Amy Welborn breaks the code in S.C.

COLUMBIA – Don’t buy what “The Da Vinci Code” is selling.

That’s the message author and commentator Amy Welborn gave to about 100 people gathered at the University of South Carolina on April 5 for her intriguing discussion of the spiritual and theological implications of the huge international bestseller by Dan Brown.

Welborn is the author of “De-Coding Da Vinci,” a book published by Our Sunday Visitor that systematically outlines the historical inaccuracies and fallacies in Brown’s book. She wrote the book in late 2004 after “The Da Vinci Code” hit international bestseller lists and, as Welborn described, many people started to treat its assertions about the relationship between Jesus Christ and Mary Magdalene as historical truth. She said the book has been receiving added attention with the impending May release of the film version.

Welborn spoke at USC during a short tour around the Diocese of Charleston that included talks in Camden and Charleston.

The basic plot of “The Da Vinci Code” centers on a Harvard “symbologist” who ends up in Paris and Rome investigating a murder. He discovers that the man who was murdered was a member of a fictitious group whose purpose is to shield the truth that the legendary “Holy Grail” was really Mary Magdalene. The book contends that Jesus Christ and Mary Magdalene were married and had a child, and that the real “Holy Grail” is the human bloodline of Jesus Christ on earth.

“I have to tell people, ‘You know it’s on the fiction shelf, right?” Welborn said with a laugh. “There isn’t enough time in an evening to go through all the historical mistakes in Brown’s book … for instance, there’s absolutely no evidence anywhere to suggest these two were married. No one even thought about the idea until the 20th century.”

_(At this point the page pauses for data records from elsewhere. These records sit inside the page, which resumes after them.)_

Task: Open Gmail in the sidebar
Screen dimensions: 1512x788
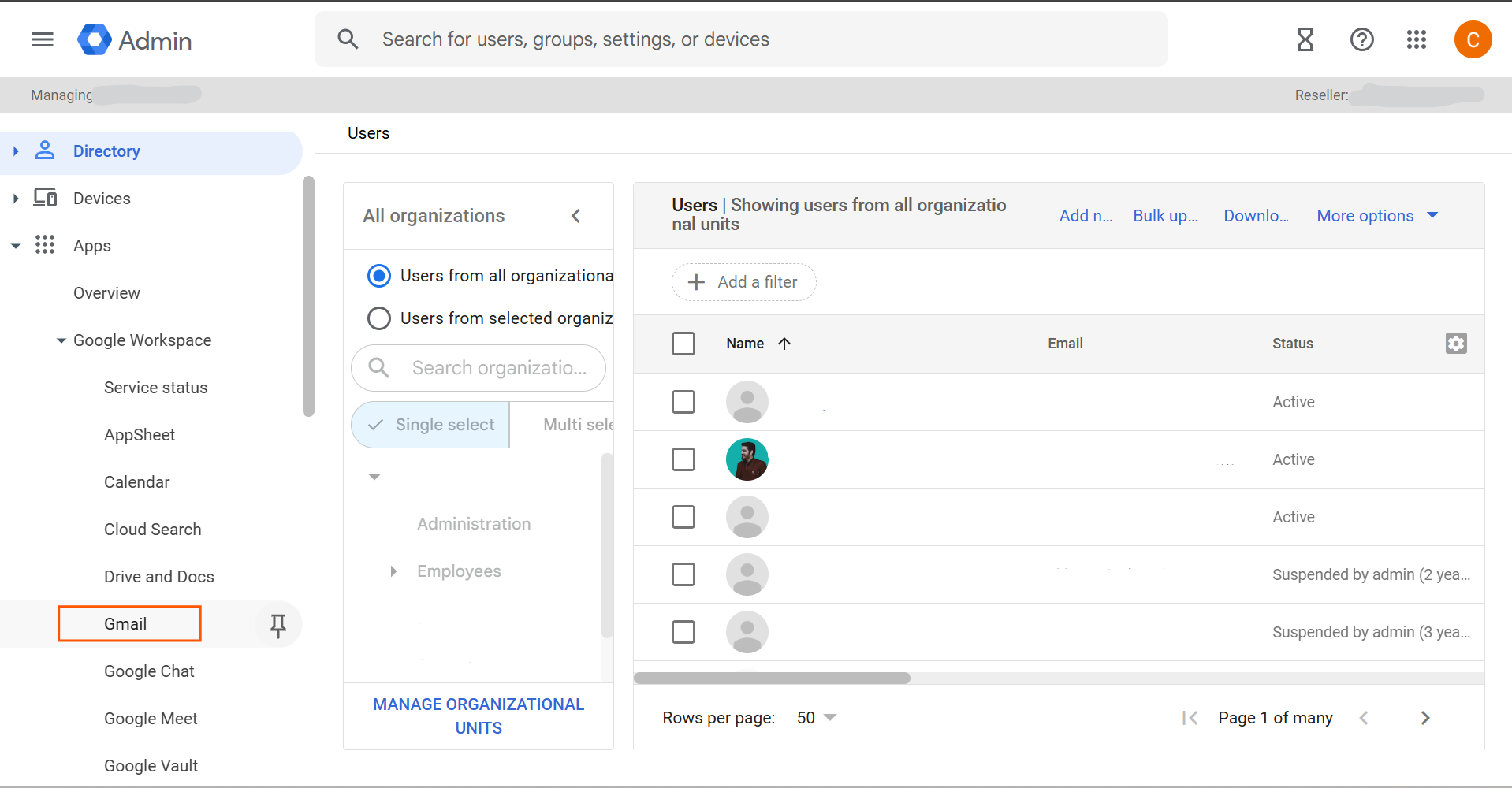Action: 126,624
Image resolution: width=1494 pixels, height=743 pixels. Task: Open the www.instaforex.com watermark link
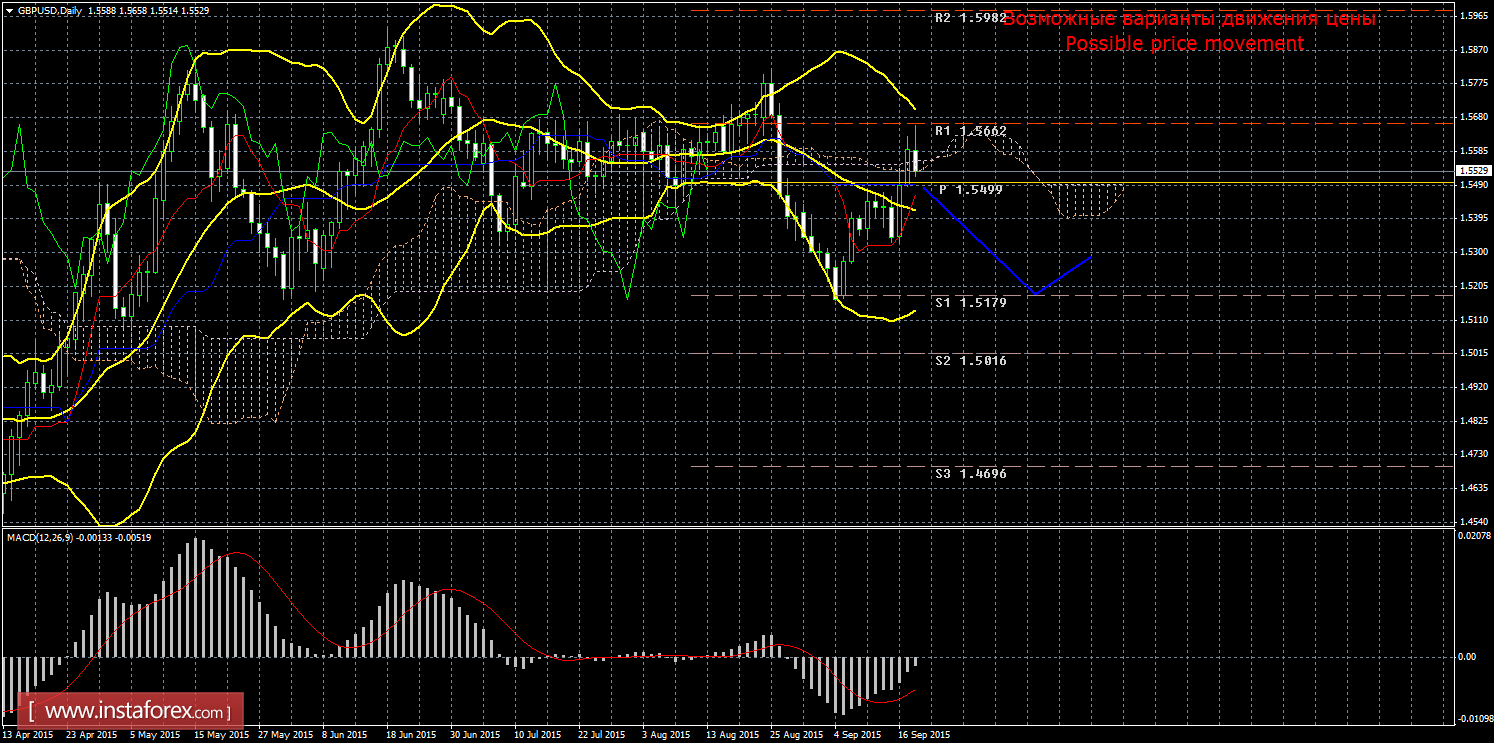[135, 712]
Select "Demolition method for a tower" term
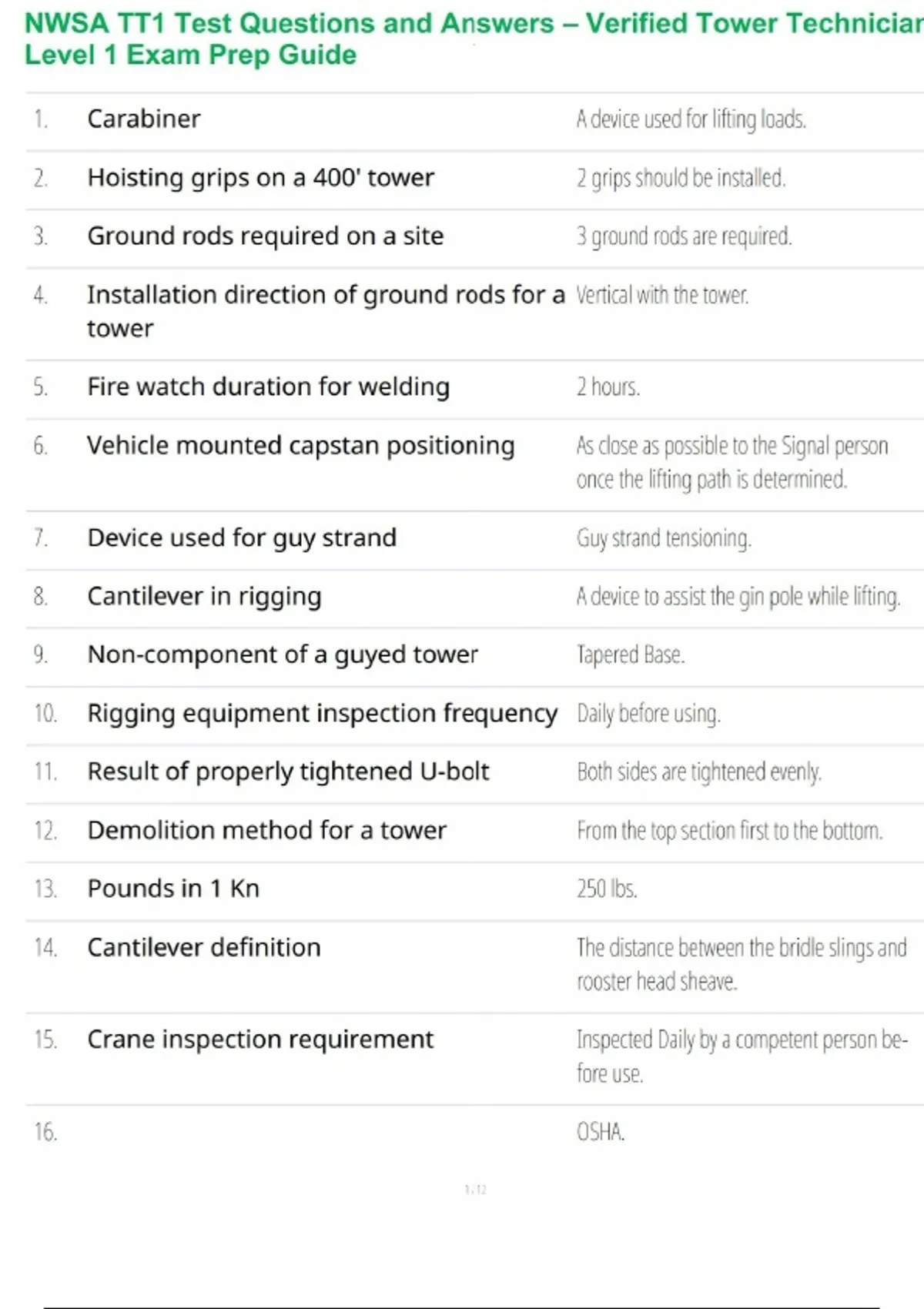Image resolution: width=924 pixels, height=1309 pixels. pyautogui.click(x=266, y=830)
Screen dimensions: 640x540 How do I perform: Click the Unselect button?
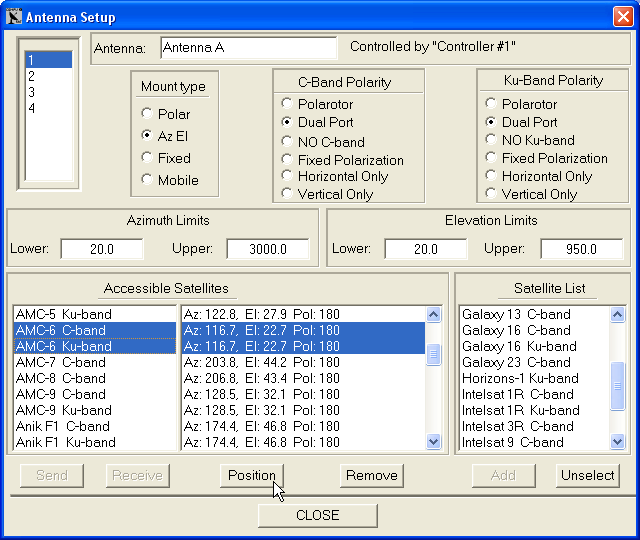coord(587,475)
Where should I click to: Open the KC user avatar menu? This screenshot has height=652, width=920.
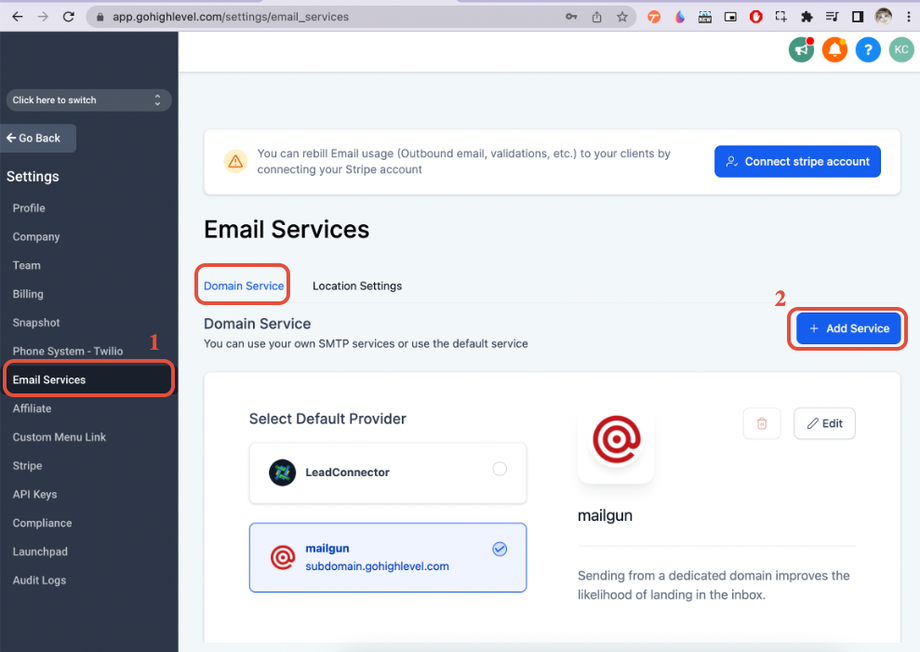click(901, 49)
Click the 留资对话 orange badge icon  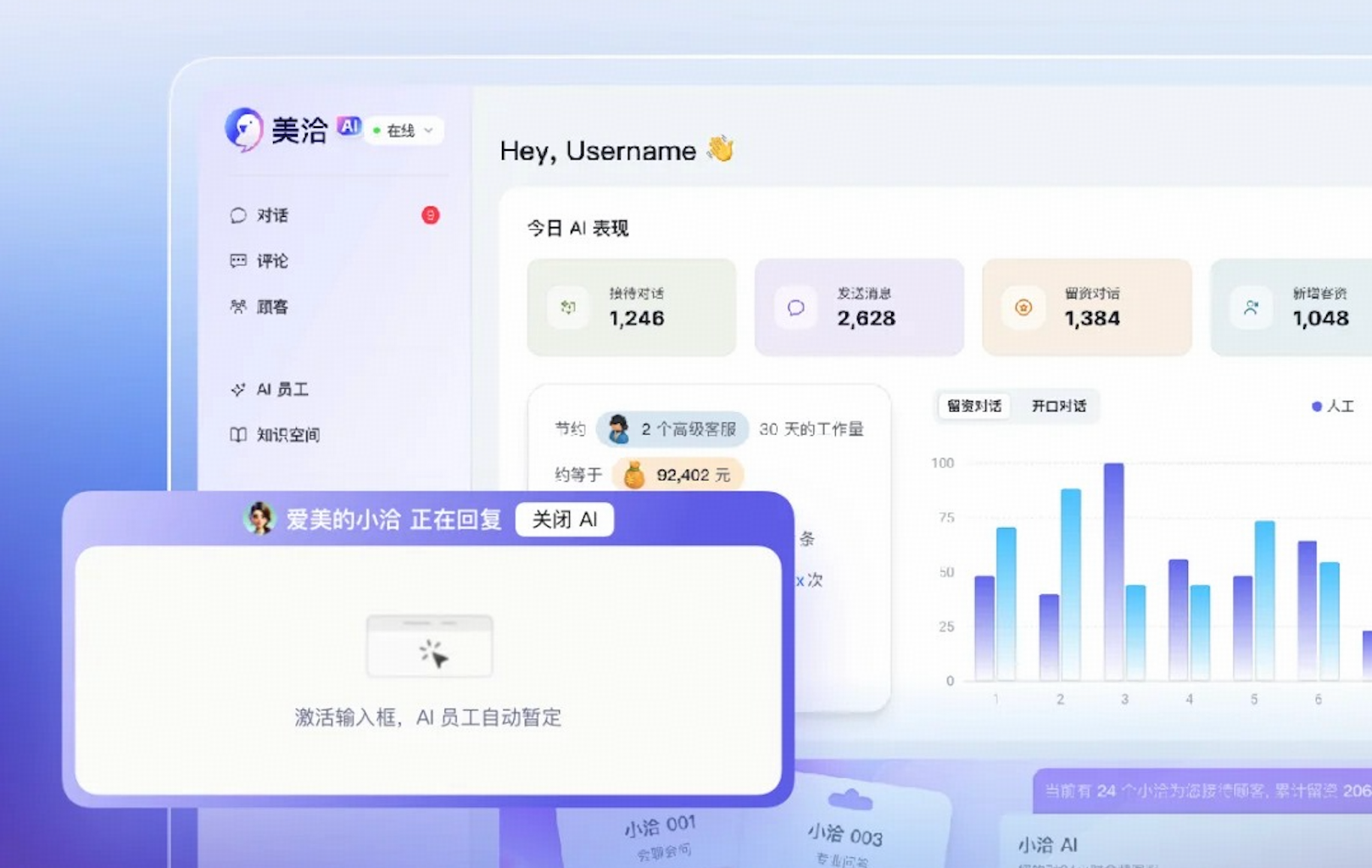pyautogui.click(x=1023, y=307)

The real purpose for her talk, she said, was not to outline all of “Da Vinci’s” errors, but to talk about what the book’s assertions do to many people who may not know much about Christianity or who are questioning aspects of their own Christian faith.

Welborn said that many people who subscribe to the “Da Vinci” version of Jesus’ life are the same people who seek a “pick and choose” form of Christianity that is watered down and not as demanding on the believer. She also said that many people have raved to her about how “Da Vinci” has started “dialogues” about different aspects of Christian and Catholic history.

She said one of the most harmful things about the portrayal of Jesus Christ in “Da Vinci” – and the persona of Christ touted by many adherents to the Mary Magdalene-as-Holy-Grail theory – is that it is not based at all on the Jesus Christ that Christians come to know through the Gospels.

“The biggest lie in ‘The Da Vinci Code’ is the lie that it tells us about Jesus Christ,” she said. “The dialogue that ‘Da Vinci’ has started is precipitated on a lie because the book tells us that the Jesus of the Gospels is sort of an inhuman figure we can’t appreciate as a human being.”

Welborn said that critics of her opinions have claimed that the book helped make the figure of Christ more real and more human to them. She said that was incomprehensible to her in light of the very real humanity that shines through in the stories of Christ’s life in the four Gospels.

“In the Gospels we see Jesus as a man who cried, who got angry, who laughed, who was afraid and finally who died a real and painful death … How much more human can you get?” she asked.

Welborn’s talks were sponsored by the St. Thomas More Center at USC, St. John Neumann Church and the diocesan Office of Campus Ministry. Her book is published by Our Sunday Visitor and sells for $9.95. It can be purchased at most Catholic book stores.